What you should do: The expected result is an exact copy of the lines from the one holding "This screenshot has width=558, height=357." to the last line of the material, with pictures removed and nothing added.

Exercise input:
......

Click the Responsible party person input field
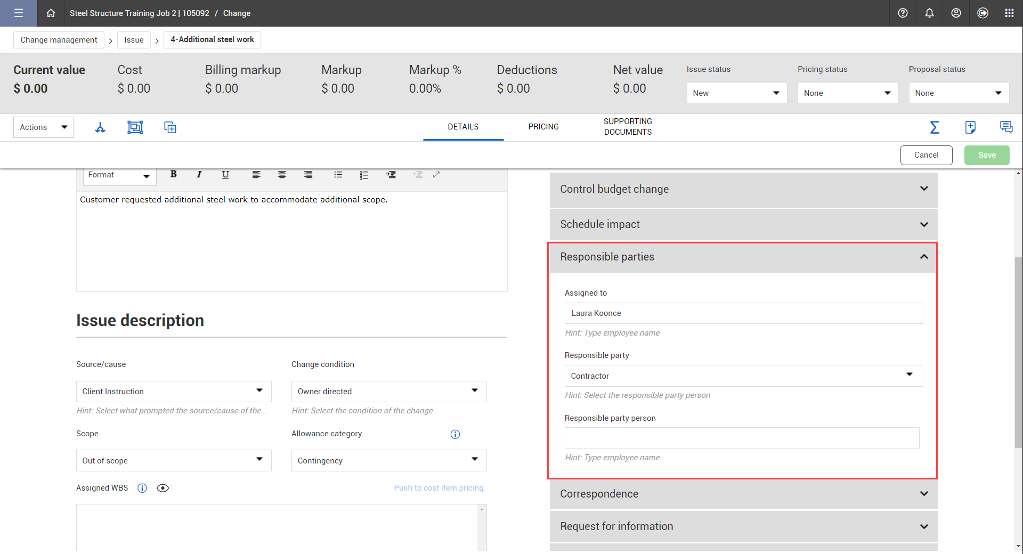The image size is (1023, 554). (742, 438)
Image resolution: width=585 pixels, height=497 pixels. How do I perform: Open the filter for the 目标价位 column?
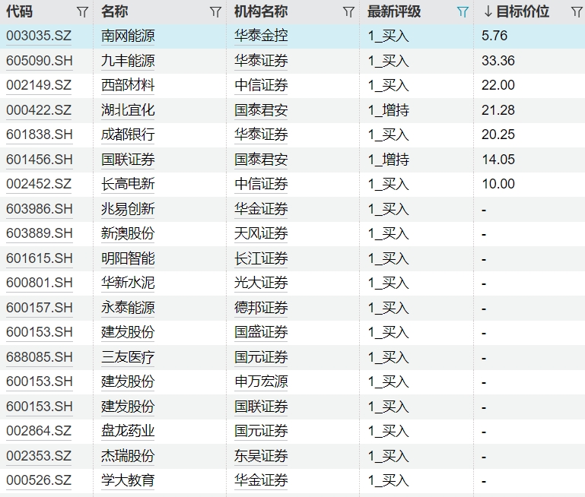click(576, 12)
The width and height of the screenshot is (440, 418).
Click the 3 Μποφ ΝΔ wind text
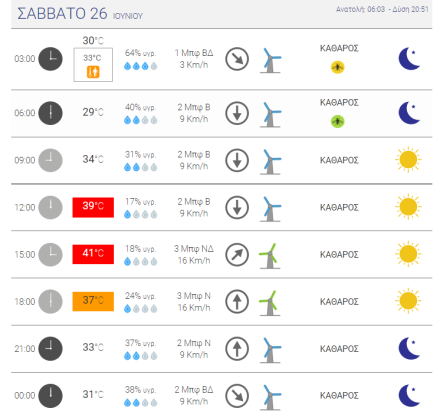[x=194, y=249]
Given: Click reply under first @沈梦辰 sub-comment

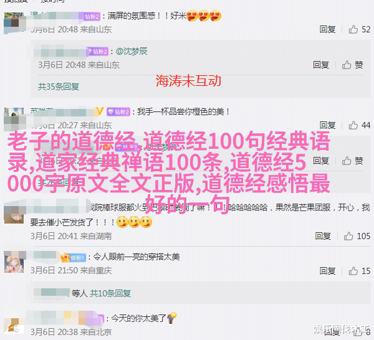Looking at the screenshot, I should point(321,65).
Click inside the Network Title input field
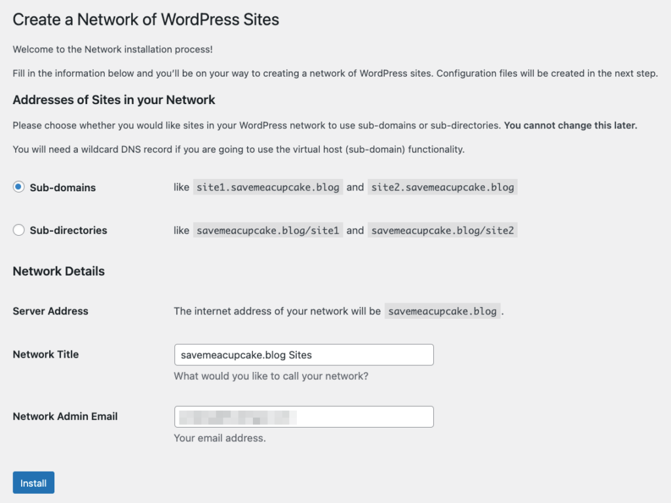This screenshot has width=671, height=503. coord(303,354)
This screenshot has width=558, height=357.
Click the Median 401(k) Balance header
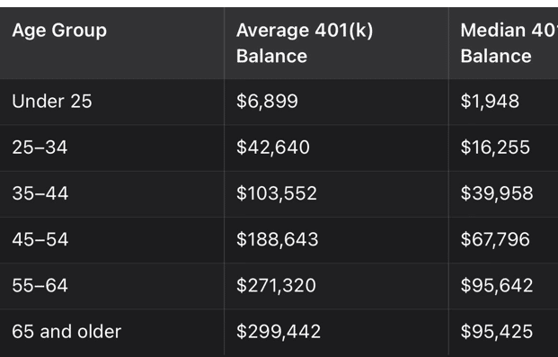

......

Problem solution:
This screenshot has width=558, height=357.
Click the Median 401(k) Balance header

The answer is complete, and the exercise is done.